The Internet as a networked system has been rendered more complex than ever before as human endpoints are grafted into the system via increasingly pervasive and personalized networked devices. According to the United Nations, the Internet is a transnational enabler of a number of human rights, and as such, access to the Internet has been proclaimed to be a basic right unto itself. Unfortunately, even as networked devices have become ubiquitous, access to the Internet has not. In many cases, the reasons behind this digital divide involve contextual challenges such as limited infrastructure, limited economic viability, and rugged terrain. In this dissertation, we seek to ameliorate these challenges by designing data-driven, community-based network infrastructure.
In order to extend Internet connectivity to communities located in some of the most challenging contexts, we start by understanding how Internet connectivity is used when communities receive initial Internet access. We do this by partnering with two ISPs (Internet service providers) that brought initial Internet connectivity to two geographic regions in Indian Country. The data we have collected from these two ISPs totals to 115 TB generated over a combined three years of partnerships.
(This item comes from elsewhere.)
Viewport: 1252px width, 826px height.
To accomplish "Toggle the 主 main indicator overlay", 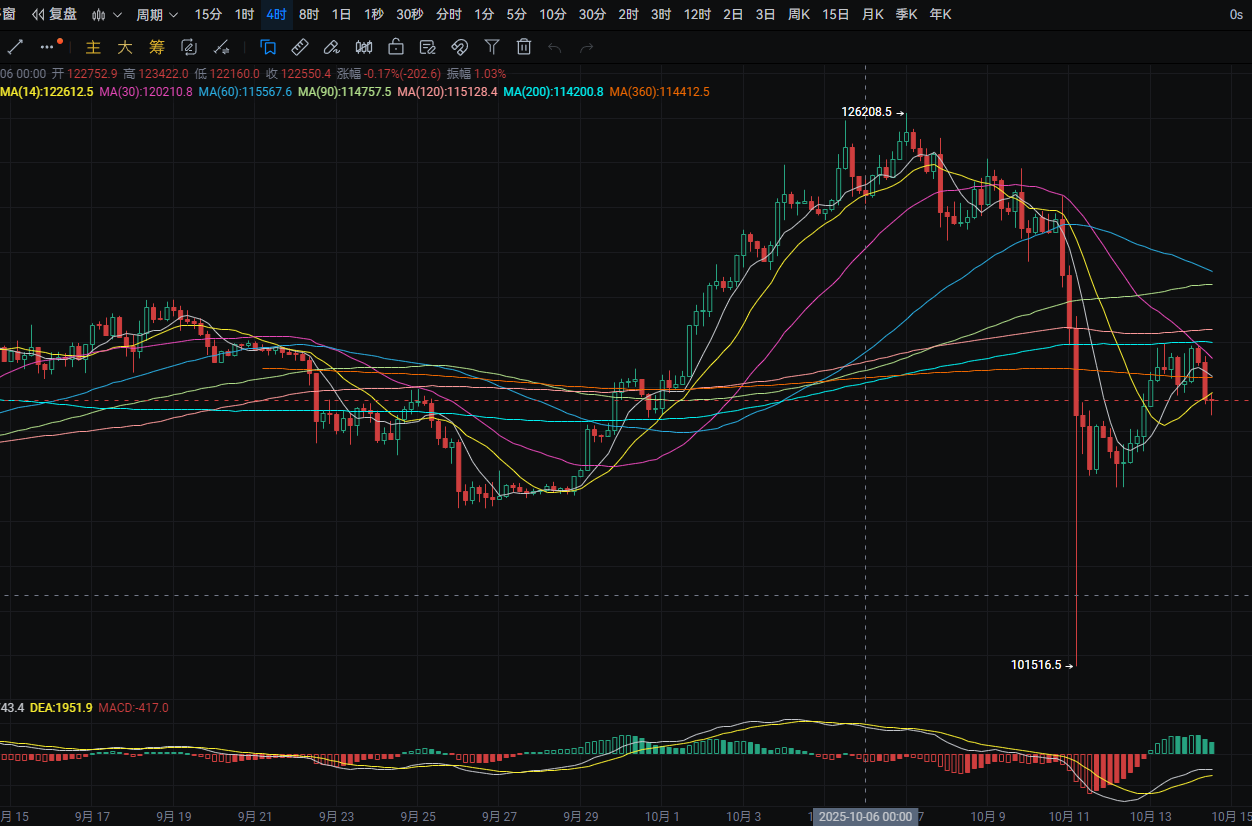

Our ISP collaborators serve a total of 1,300 subscribers who represent residents of 14 different Native American reservations representing 18 different tribes. The service areas of these ISPs include predominantly rural communities located on mountainous and forested terrain. Key findings from our analysis of data generated by these ISPs include: the prevalence of social media and streaming content, the locality of interest with respect to social media content, and the similarity of Web browsing preferences between households and the aggregate communities to which they belong. We augment our analysis of network traces collected from ISPs with analysis of data collected from some of the most prevalent social media platforms. One of our studies mines Instagram trace data collected from Instagram servers to better understand the relationship between network infrastructure capacity and social media usage patterns. We found that only a small percentage of content available to users over social media platforms is actually interacted with by users and that only a small portion of available bandwidth is needed to support interaction with this content. Moreover, in our analysis of the diffusion of content disseminated by Native American advocates on Twitter, we found that the rate of diffusion and the prevalence of content is tied to its media richness, and that richer content does not guarantee rapid diffusion or longevity in the network. Based on the results our analyses as well as findings in related work, we design four community-based network technologies that address the network challenges associated with rural and developing contexts.
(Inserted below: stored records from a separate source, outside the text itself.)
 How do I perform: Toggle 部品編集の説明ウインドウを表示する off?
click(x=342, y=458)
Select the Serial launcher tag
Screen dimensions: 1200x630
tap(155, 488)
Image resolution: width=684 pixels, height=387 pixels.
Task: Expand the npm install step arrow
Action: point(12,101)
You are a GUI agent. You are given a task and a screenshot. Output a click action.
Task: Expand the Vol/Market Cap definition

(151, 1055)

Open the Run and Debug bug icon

First, we introduce a social media content distribution system that operates over FM radio [200]. In order to provide content over a 1.2 Kbps technology (the Radio Broadcast Data System), we create a graph-based metric, the cumulative clustering coefficient, to filter content based on its total audience size and the diversity of its audience scope. We evaluate this delivery system used a trace-based simulation and we find that 81% of users received at least half of their content requests and 35.5% of the 1.1 million re- quested Instagram photos were transmitted to users. Next, we introduce FiDO [203], a community-based Web browsing agent and content delivery system that enables users from disconnected households to collect relevant content for themselves and members of their households opportunistically from content caches co-located with cellular base stations. We evaluate FiDO using a trace-driven simulation that combines Web traces
collected from one of our partner ISPs in addition to statistical models parameterized with census and transportation data. We find that an average of 80% of a household’s cacheable Web files can be delivered opportunistically and when crawling the Web on behalf of disconnected households, FiDO is able to provide an average of 69 Web pages to each household (where 73% of a household’s most browsed Web domains are repre- sented by the content collected on their behalf). We then describe some of the challenges associated with content creation and data collection in challenging contexts and intro- duce Open Development Kit (ODK) Submit and VillageShare for rural schools. ODK Submit is a smartphone-based platform that sits between data collection applications and the network interfaces of a devices [26]. It seeks to ease the burden of navigating heterogeneous network conditions for application developers, data collectors, and data processors. Principles from ODK Submit were incorporated into the publicly available ODK v. 2.0 tool suite as part of the Aggregate Tables Extensions suite [143]. In addition, we introduce VillageShare for rural schools, which enables schools in poorly-connected, rural areas to create and share culturally relevant curricula and empowers students to work collaboratively on “local cloud-based” projects despite their lack of access to net- work connectivity at home. We provide an evaluation of VillageShare that has been informed and parameterized by the deployment of Internet connectivity to rural schools over high-latency, low-bandwdith technology in South Africa.
We conclude with an overview of our key findings as well as a discussion of future research directions inspired by the work in this dissertation.